A fuerza de palabrotas, logré arreglarla un poco y continuamos el camino… entonces sentí el batacazo. Miré hacia atrás, y al final, distinguí una despatarrada figura tendida en el caliente asfalto. Era el “Niño Blanco” que, con la gigantesca tuba encima, parecía un enorme cangrejo moro. Se había despetroncao como un palo viejo, convirtiéndose en la primera baja producto de la mortal combinación de alcohol de reverbero, sopladera y sol peleón.

Casi de inmediato, un saxofonista conocido por “Pata e rumba” cayó de espalda de un solo simbombazo, dándose un porrazo en la chola que retumbó en todo el pueblo. Cuando lo levantaron, tenía un chichón que parecía un huevo de toro. Lo siguió “Boca e beso”, que se fue de frente y casi se traga el clarinete y un pedazo de asfalto del mameyazo. Y entonces, fue el acabose. Unos tras otros fueron goteando, como mangos azotados por ventolera. Yo los arengaba y me hacía el chivo loco, tratando que el Coronel no se diera cuenta del desmadre, cuando todo se agravó con la llegada de una ambulancia con sirena y todo.

Y la comitiva se alargó… Armones de artillería, deudos, banda, y al final, recogiendo los despojos, dos ambulancias.

Al cementerio llegamos como gallos pelones, sin plumas y cacareando. Nos formamos a duras penas en el lugar destinado, y “La Morsa”, el trompetista sin dientes, salió a interpretar, a falta de otro, el toque de silencio. Estaba pálido y desencajado, pero comenzó con decisión el difícil solo. Nunca supe si fue la insolación o que el pedazo de peine que tenía trabado entre sus colmillos se le movió. Lo cierto fue que cuando atacó la nota culminante, el sonido que salió fue un hibrido de eructo y glorioso pedo retumbante.

El pobre músico miró despavorido a soldados, oficiales y funcionarios del gobierno. Sintió que las patas se les aflojaban, y que un escalofrío le recorría el espinazo, desde la nuca hasta donde la espalda pierde el nombre, al imaginar su final si alguien pensaba que era intencional la estruendosa trompetilla. Entonces encontró la solución, y se desmayó, arrastrando de encuentro al podio, micrófonos y al Coronel, que con la boca abierta lo miraba sin creer lo que sucedía.

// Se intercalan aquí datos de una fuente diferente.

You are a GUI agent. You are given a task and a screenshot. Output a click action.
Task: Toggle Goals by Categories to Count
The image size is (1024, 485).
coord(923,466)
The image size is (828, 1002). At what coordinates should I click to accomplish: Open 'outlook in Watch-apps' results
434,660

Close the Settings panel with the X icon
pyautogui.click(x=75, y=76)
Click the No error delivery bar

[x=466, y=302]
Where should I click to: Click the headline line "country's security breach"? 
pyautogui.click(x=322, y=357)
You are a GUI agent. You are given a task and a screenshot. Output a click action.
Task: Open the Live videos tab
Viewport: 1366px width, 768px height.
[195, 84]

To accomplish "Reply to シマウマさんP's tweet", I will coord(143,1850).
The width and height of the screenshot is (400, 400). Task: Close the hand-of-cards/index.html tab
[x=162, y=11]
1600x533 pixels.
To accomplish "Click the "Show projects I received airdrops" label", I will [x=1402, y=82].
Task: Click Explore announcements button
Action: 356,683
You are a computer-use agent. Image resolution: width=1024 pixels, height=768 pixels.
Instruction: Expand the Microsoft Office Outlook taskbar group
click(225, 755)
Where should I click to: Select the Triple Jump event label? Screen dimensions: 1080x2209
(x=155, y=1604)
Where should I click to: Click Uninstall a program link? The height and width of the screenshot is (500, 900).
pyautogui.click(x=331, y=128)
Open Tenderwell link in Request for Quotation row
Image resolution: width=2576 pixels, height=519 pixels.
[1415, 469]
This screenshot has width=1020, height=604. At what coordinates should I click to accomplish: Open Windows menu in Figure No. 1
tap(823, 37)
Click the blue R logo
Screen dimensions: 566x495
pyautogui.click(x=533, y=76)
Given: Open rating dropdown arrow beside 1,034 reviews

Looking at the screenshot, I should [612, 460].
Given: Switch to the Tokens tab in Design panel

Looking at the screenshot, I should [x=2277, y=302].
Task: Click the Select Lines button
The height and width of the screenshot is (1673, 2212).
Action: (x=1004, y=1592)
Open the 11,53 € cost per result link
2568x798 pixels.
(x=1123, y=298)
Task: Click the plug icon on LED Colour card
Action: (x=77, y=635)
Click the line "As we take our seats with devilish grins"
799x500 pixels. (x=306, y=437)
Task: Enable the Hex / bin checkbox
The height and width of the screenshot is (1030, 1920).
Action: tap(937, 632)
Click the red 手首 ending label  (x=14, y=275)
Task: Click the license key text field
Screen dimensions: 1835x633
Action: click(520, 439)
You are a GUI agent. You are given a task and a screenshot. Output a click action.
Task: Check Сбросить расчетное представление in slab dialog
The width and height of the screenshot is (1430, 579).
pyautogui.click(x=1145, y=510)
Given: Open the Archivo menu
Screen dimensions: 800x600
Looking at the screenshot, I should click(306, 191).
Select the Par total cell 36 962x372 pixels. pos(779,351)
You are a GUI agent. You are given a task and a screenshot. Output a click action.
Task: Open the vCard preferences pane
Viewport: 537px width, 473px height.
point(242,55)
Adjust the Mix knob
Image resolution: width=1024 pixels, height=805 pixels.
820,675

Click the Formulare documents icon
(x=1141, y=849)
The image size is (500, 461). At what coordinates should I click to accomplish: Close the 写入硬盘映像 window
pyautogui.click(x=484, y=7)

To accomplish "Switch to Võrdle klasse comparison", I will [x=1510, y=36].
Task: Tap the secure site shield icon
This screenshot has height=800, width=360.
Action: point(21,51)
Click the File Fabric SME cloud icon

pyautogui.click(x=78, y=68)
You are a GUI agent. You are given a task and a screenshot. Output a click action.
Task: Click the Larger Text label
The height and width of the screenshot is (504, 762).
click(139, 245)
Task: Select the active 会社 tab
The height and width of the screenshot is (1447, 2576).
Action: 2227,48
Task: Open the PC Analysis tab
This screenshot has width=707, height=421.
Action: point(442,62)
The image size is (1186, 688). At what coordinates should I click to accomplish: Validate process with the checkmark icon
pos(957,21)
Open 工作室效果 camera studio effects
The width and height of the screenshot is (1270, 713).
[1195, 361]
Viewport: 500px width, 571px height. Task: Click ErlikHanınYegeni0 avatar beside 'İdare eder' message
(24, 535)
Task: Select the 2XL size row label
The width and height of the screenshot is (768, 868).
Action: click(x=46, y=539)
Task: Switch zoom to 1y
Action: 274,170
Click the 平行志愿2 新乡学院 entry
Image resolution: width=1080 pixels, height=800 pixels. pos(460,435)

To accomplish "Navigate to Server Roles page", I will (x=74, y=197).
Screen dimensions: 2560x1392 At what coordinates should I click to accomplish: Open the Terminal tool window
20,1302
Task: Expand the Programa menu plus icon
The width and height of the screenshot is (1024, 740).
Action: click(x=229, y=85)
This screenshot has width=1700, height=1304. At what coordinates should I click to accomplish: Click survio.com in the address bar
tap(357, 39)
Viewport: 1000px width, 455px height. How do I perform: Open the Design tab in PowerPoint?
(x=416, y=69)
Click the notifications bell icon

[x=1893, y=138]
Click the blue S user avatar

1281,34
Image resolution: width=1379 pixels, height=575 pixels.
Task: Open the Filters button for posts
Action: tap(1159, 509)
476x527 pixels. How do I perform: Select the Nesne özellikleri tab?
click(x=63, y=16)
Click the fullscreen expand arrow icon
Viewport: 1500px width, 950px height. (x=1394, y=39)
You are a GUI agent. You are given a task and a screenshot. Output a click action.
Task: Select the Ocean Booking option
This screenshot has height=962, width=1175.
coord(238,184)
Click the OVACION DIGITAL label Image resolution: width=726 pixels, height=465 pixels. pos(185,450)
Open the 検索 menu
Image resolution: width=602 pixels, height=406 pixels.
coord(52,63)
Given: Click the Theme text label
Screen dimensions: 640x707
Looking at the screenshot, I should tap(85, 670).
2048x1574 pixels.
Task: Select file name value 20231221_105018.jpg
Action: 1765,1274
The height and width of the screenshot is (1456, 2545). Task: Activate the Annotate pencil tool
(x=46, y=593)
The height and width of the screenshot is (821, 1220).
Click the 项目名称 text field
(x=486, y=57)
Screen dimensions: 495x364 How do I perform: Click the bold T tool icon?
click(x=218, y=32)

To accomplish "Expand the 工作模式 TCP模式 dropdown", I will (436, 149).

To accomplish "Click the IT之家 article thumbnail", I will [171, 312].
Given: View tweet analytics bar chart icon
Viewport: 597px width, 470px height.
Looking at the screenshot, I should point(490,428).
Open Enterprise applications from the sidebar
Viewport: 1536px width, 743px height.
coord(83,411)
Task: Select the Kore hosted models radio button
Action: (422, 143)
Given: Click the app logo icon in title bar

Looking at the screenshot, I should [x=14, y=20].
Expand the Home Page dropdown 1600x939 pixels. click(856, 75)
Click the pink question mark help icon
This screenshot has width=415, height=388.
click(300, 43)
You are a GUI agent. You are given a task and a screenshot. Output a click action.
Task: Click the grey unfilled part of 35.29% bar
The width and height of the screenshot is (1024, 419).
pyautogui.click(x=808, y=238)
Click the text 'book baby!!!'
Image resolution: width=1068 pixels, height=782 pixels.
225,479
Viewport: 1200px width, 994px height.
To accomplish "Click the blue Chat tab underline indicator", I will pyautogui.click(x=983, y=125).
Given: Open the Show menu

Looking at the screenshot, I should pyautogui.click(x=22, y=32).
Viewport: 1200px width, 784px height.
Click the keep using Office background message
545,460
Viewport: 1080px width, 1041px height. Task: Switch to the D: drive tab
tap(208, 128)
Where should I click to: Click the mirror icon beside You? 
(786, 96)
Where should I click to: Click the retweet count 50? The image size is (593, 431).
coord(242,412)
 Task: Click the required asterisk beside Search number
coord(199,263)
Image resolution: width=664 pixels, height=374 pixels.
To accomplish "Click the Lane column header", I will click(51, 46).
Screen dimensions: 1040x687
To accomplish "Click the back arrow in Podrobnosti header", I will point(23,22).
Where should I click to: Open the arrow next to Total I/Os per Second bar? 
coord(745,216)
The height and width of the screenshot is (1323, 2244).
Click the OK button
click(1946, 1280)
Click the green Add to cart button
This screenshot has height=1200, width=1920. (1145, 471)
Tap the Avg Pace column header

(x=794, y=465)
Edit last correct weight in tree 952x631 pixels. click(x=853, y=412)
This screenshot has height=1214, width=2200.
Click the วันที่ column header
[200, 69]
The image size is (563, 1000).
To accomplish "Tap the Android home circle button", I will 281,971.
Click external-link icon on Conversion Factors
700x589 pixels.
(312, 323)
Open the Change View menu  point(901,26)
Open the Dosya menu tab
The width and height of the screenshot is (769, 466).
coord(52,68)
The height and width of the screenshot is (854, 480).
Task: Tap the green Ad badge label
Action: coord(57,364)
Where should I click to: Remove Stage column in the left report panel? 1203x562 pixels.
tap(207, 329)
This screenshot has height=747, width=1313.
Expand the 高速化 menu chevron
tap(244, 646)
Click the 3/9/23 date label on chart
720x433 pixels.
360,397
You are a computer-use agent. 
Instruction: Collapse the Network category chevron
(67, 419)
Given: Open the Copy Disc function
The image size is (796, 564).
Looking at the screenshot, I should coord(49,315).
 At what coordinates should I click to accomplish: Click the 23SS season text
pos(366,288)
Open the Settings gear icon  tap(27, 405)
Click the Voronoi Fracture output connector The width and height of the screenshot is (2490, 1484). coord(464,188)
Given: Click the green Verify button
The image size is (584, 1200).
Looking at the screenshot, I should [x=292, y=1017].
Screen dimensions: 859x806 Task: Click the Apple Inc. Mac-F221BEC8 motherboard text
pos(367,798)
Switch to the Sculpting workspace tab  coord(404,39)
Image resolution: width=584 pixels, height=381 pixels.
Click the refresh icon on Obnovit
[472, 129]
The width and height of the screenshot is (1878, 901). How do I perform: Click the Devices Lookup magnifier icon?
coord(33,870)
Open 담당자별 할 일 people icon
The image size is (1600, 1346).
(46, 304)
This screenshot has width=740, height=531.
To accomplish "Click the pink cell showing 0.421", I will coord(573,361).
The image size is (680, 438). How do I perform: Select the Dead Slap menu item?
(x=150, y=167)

Azorado y asustado por el terrible despelote, me di vuelta y comenzamos a tocar el Himno Nacional. Lo tocamos como pudimos, todos desentonados y destemplados, y llegamos a duras penas al final. Y cuando comenzaba a sentir un gran alivio, sentí que una mano como garfio me agarraba de un brazo, mientras el Coronel, con su furiosa voz castrense, me exigía una explicación a gritos.

Alguien, o algo, me inspiró, y una palabra mágica salió de mis labios.

Diarrea.

¿Cómo?

Sí, mi Coronel, estos pobres músicos se han pasado toda la noche con diarreas a chorros, algunos hasta se han cagado en el camino -. Y no mentía.

La cara del sangrepesado oficial cambió, mientras la comprensión se abría paso en su ofuscado cerebro. Se irguió en toda su estatura, se estiró el almidonado uniforme con negras manchas de sudor, y pronunció su absolutoria sentencia.

¡Son unos héroes!

Y mientras se alejaba le dijo al Teniente que marchaba a su lado.

Búscame al hijo de puta del cocinero. Algún cabrón tiene que pagar por todo este descojonamiento.

Julián A Blanco

17-4-2008

1 comentario:

Unknown dijo...

Impresionante, simplemente estoy impresionado con este blog, ni sabia de su existencia. Felicidades Julian, unas historias como tu solo sabes contarlas.